Życie i kariera Antonina Hajka to nieustanny rollercoaster. W 2008 roku młody jeszcze zawodnik miał poważny wypadek samochodowy, z którego cudem uszedł z życiem. - Na zakręcie straciłem kontrolę nad samochodem - relacjonował. - Samochód jechał w kierunku zbocza, a potem nastąpiło to straszne uderzenie. Nawet nie wiem po jakim czasie odzyskałem przytomność. Leżałem na drodze i chciałem wstać, ale nie mogłem ruszać nogami. Namacałem telefon w kieszeni i zadzwoniłem do ojca. Za kilka minut już była na miejscu karetka.

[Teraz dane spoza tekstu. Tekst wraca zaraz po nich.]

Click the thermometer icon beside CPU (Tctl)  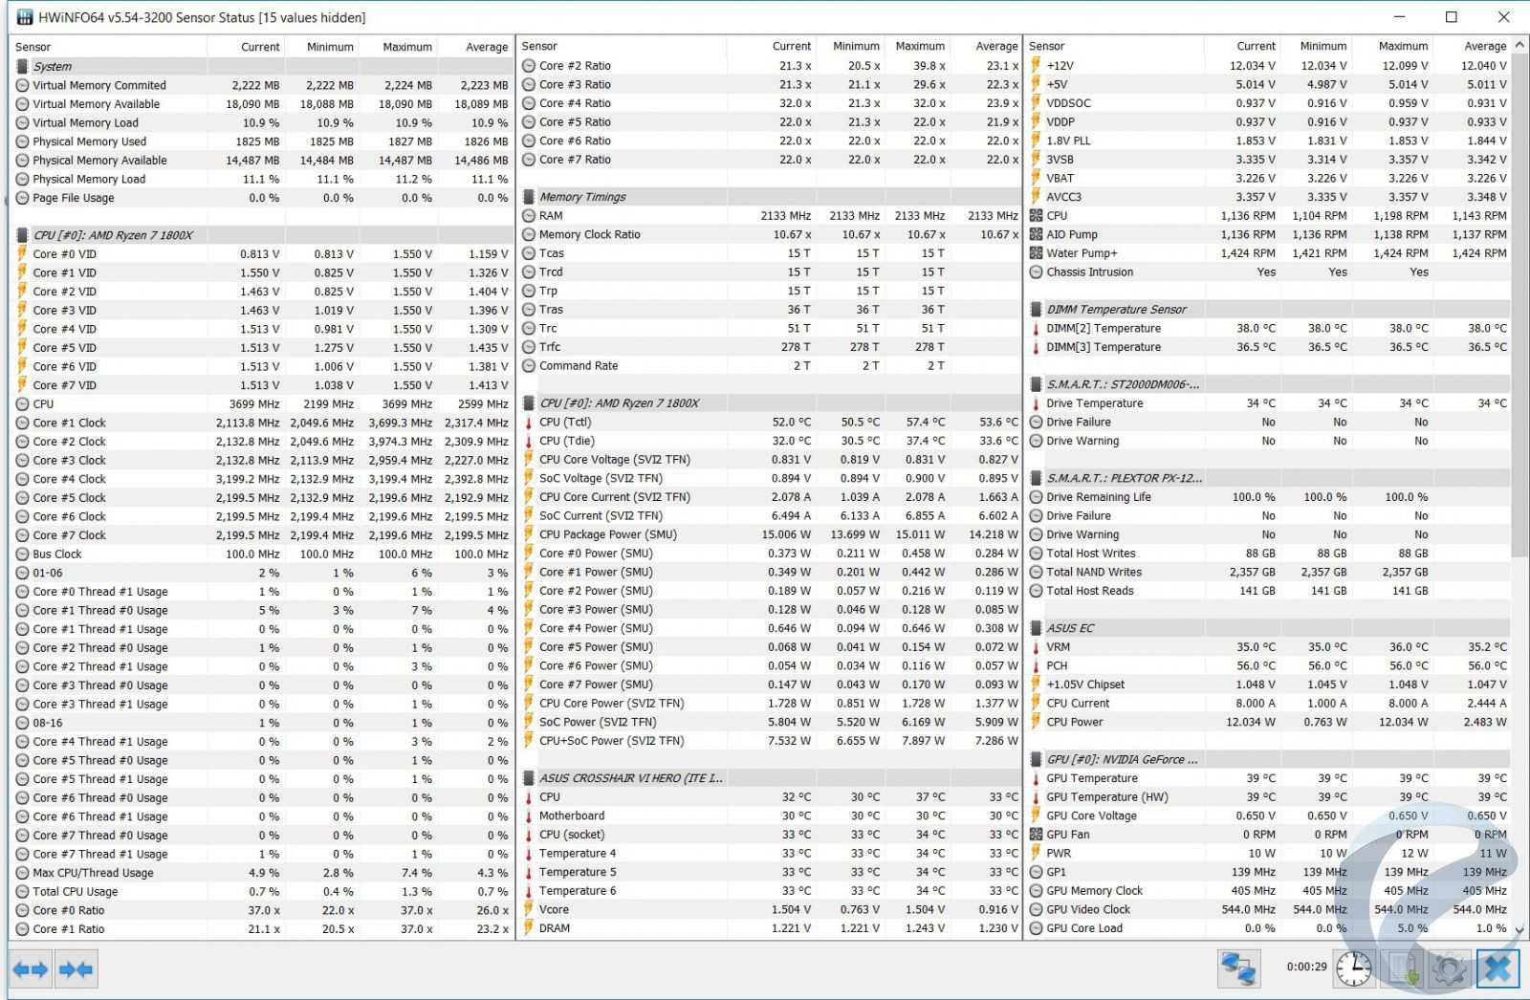pyautogui.click(x=529, y=423)
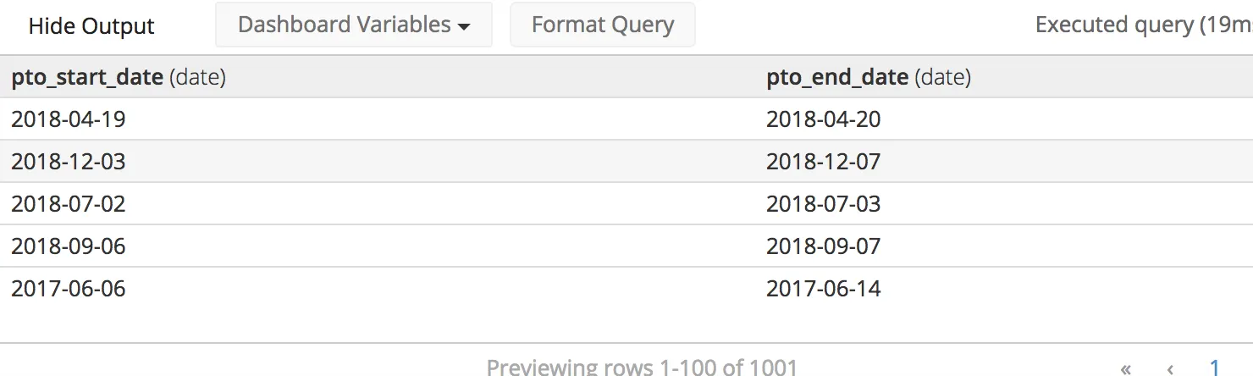Image resolution: width=1253 pixels, height=376 pixels.
Task: Click the 2018-07-03 end date cell
Action: [x=824, y=204]
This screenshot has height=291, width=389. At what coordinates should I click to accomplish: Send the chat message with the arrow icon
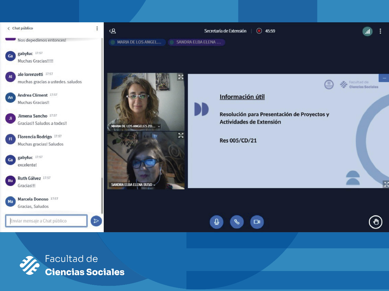click(x=96, y=221)
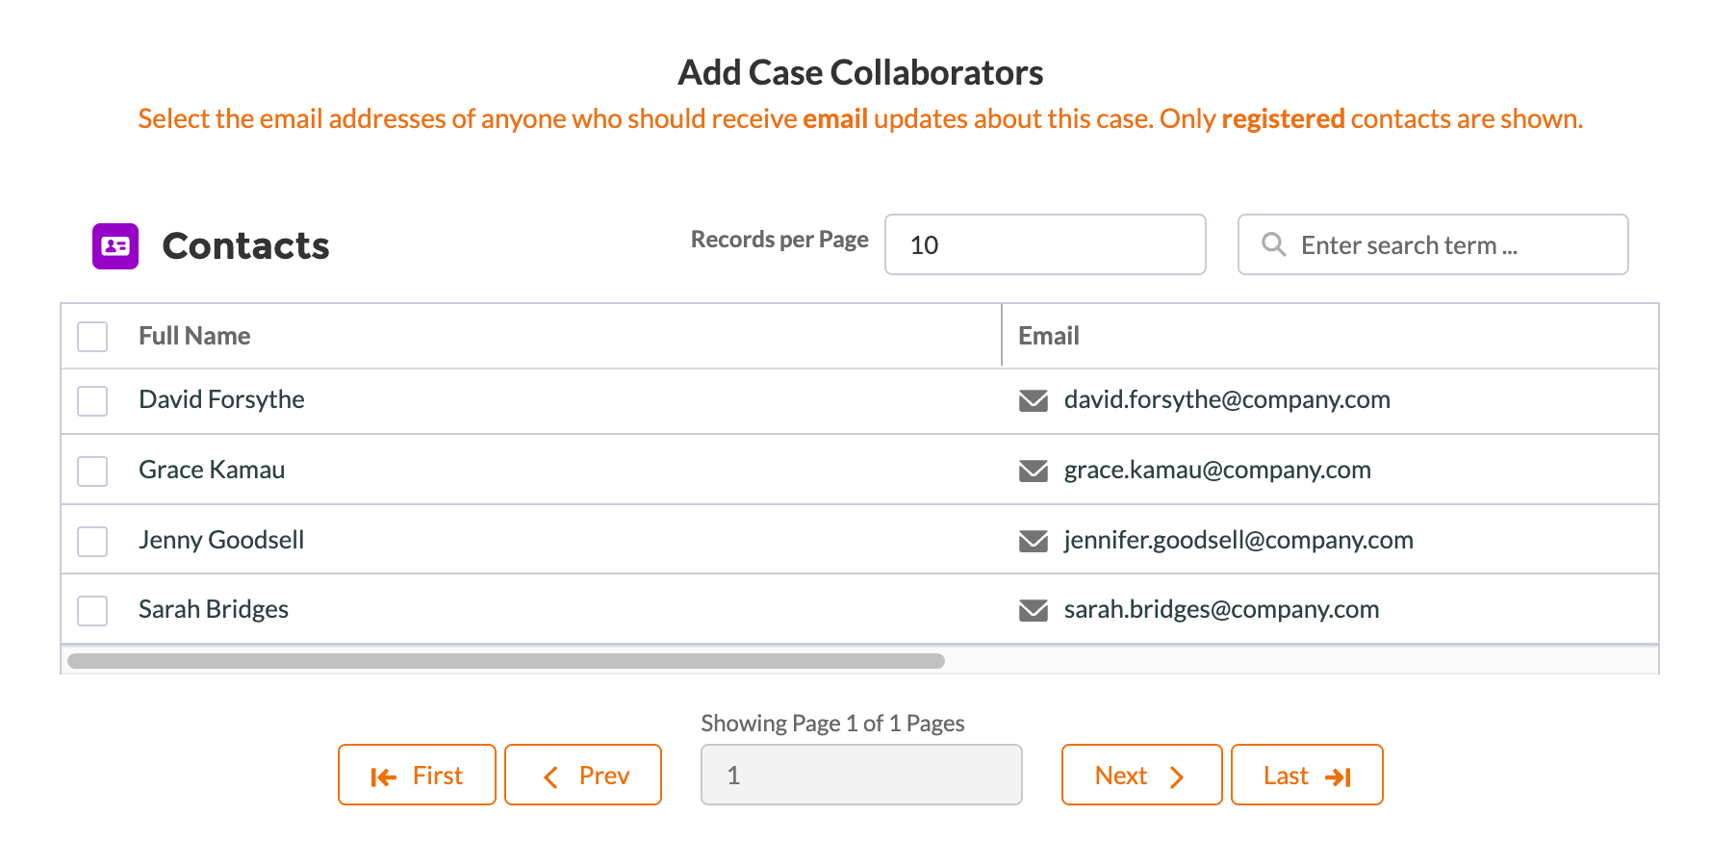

Lekarze mówili, że byłem bliski śmierci.

Hajek winą za całe zdarzenie obarczał dziury w asfalcie, niemniej w czeskim środowisku otwarcie mówi się o tym, że bezpośrednia przyczyna wypadku była zgoła inna, a wina prowadzącego auto została zamieciona pod dywan. Tonda, jak nazywają go w Czechach, wrócił na skocznię i wtedy paradoksalnie zaczął się najlepszy okres jego kariery. Nieustannie jednak sprawiał problemy wychowawcze, swoim zachowaniem mnożył siwe włosy na głowach przełożonych. W 2015 roku poinformował o zakończeniu kariery, podając jako przyczynę problemy zdrowotne. Prawda była jednak inna.

Jak informuje portal Expres.cz Hajek, został wyrzucony z kadry i z klubu Dukla Liberec za niesportowy tryb życia. Nie rokował żadnych nadziei na poprawę. - W skokach trzeba naprawdę ciężko pracować, niektórych zachowań u niego nie można było w nieskończoność ignorować - mówił wówczas prezes Dukli Michael Georgiev. Po jakimś czasie powrócił na łono macierzystej federacji już jako trener męskiej, a potem kobiecej kadry. 

W czasie swojej pracy ze skoczkiniami nawiązał romans z podopieczną, Karoliną Indrackovą. Bieżący rok spędzał głównie na sali sądowej podczas burzliwych rozpraw rozwodowych. To właśnie problemy osobiste miały być powodem, dla których Hajek zdecydował się na daleką podróż do Azji, z której jak dotąd nie wrócił.

Antonin oprócz trudnego charakteru posiadał niewątpliwy talent do skoków narciarskich, którego jednak w całości zdecydowanie nie wykorzystał. W 2010 roku zajął siódme miejsce podczas konkursu na dużej skoczni rozgrywanego w ramach igrzysk w Vancouver. Miesiąc później był ósmy na mistrzostwach świata w lotach w Planicy. Sześciokrotnie plasował się w czołowej dziesiątce zawodów Pucharu Świata, dwukrotnie była to lokata tuż za podium. Trzy razy stawał na pudle Letniego Grand Prix, wielokrotnie w zawodach niższej rangi.